**Problem A**
Rewrite the part of the court screening announcement that opens with the words containing "Summit County, Ohio: Summit" and closes with "Veterans Treatment Court.", putting "Turning Point Initiative" in place of "Turning Point Program".
**Problem B**
For each of these statements, answer yes or no according to the court screening announcement, and quote the words that decide it: (i) Pretrial officers begin indicating eligibility for TPP or Valor Court on March 30, 2018. (ii) Violent offenders who served in the military can take part in Valor Court. (iii) An eligible defendant is required to take part in the specialized court program.
**Problem C**
Continue the court screening announcement after its final sentence.

**Passage**
++++
Summit County, Ohio: Summit County Common Pleas Court Administrative Judge Amy Corrigall Jones is pleased to announce the pre-trial screening process has been enhanced to streamline the referral process and reduce delays in identifying eligible participants for the Turning Point Program (TPP), Summit County’s Adult Felony Drug Court, and Valor Court, Summit County’s Veterans Treatment Court.
Beginning March 30, 2018, pretrial officers will indicate whether or not a defendant is eligible for TPP or Valor Court. Depending on the eligibility criteria, all defendants will be ordered by either the Valor Court presiding Judge Corrigall Jones or TPP Presiding Judges Christine Croce and Joy Malek Oldfield to complete a screening for their respective courts. Valor Court eligible participants must be non-violent offenders who are active duty service members or have served in the military. To participate in TPP, participants must be non-violent offenders assessed and diagnosed with alcohol or drug dependency. If eligible, the defendant can choose whether he or she wants to participate in the specialized court program.
“Amongst the Judges, early intervention is a consistent theme. By improving our process in identifying participants for Valor Court and Turning Point, we can confront underlying drug, alcohol and mental health issues immediately and offer the needed treatment earlier in the process,” Judge Corrigall Jones explained.
++++
**Data block**
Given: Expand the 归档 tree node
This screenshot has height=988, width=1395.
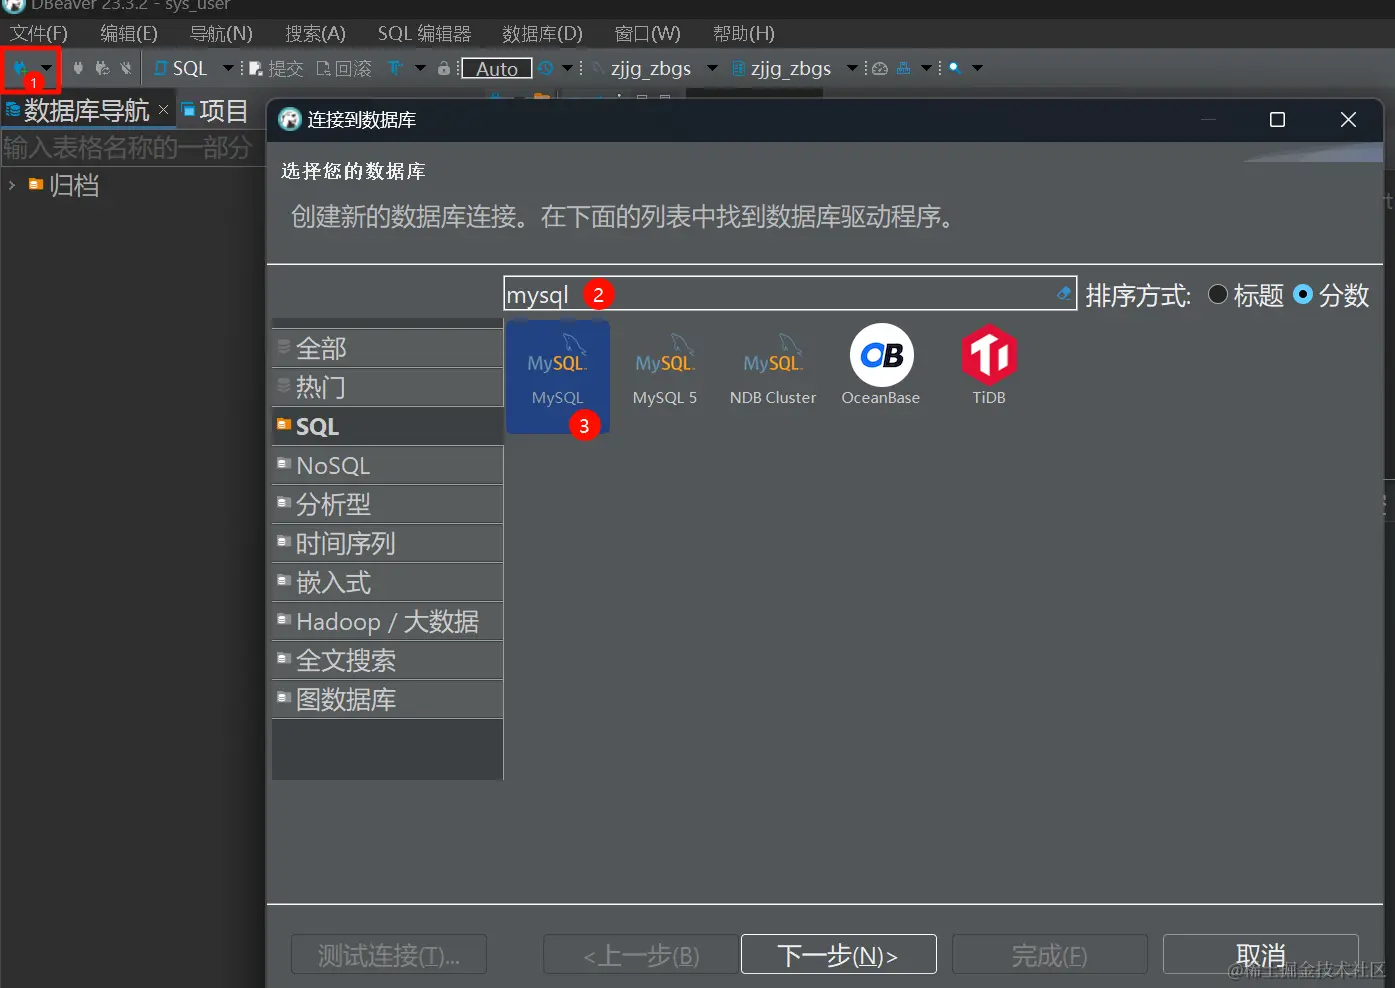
++++
**Task response A**
Summit County, Ohio: Summit County Common Pleas Court Administrative Judge Amy Corrigall Jones is pleased to announce the pre-trial screening process has been enhanced to streamline the referral process and reduce delays in identifying eligible participants for the Turning Point Initiative (TPP), Summit County’s Adult Felony Drug Court, and Valor Court, Summit County’s Veterans Treatment Court.

**Task response B**
(i) Yes: "Beginning March 30, 2018, pretrial officers will indicate whether or not a defendant is eligible for TPP or Valor Court."
(ii) No: "Valor Court eligible participants must be non-violent offenders who are active duty service members or have served in the military."
(iii) No: "If eligible, the defendant can choose whether he or she wants to participate in the specialized court program."

**Task response C**
Valor Court and TPP are problem-solving courts that require defendants engage in services to treat drug and alcohol dependency and mental health disorders, as well as address other barriers such as securing benefits, employment, housing and handling legal issues. Through the duration of their participation, program participants are under the supervision of the court and Adult Probation Department. Both TPP and Valor Court require participants have a comprehensive case plan that includes substance abuse and/or mental health treatment. Participants in both courts must attend regular court sessions to provide an update on their treatment or case plan and progress. The courts adhere to evidence-based practices, offering rewards and sanctions depending on the participant’s progress or probation violations. Each program typically lasts at least 12 months but at the Court’s discretion, participants can remain in these programs for one or more years, depending on their progress and ability to meet their treatment goals.
“Finding a path to recovery, whether it be from drugs and alcohol or PTSD suffered on the battlefield, is incredibly difficult. In Turning Point, as well as Valor Court, we have the opportunity to give participants the right tools and help them stay on that path,” asserted Judge Croce.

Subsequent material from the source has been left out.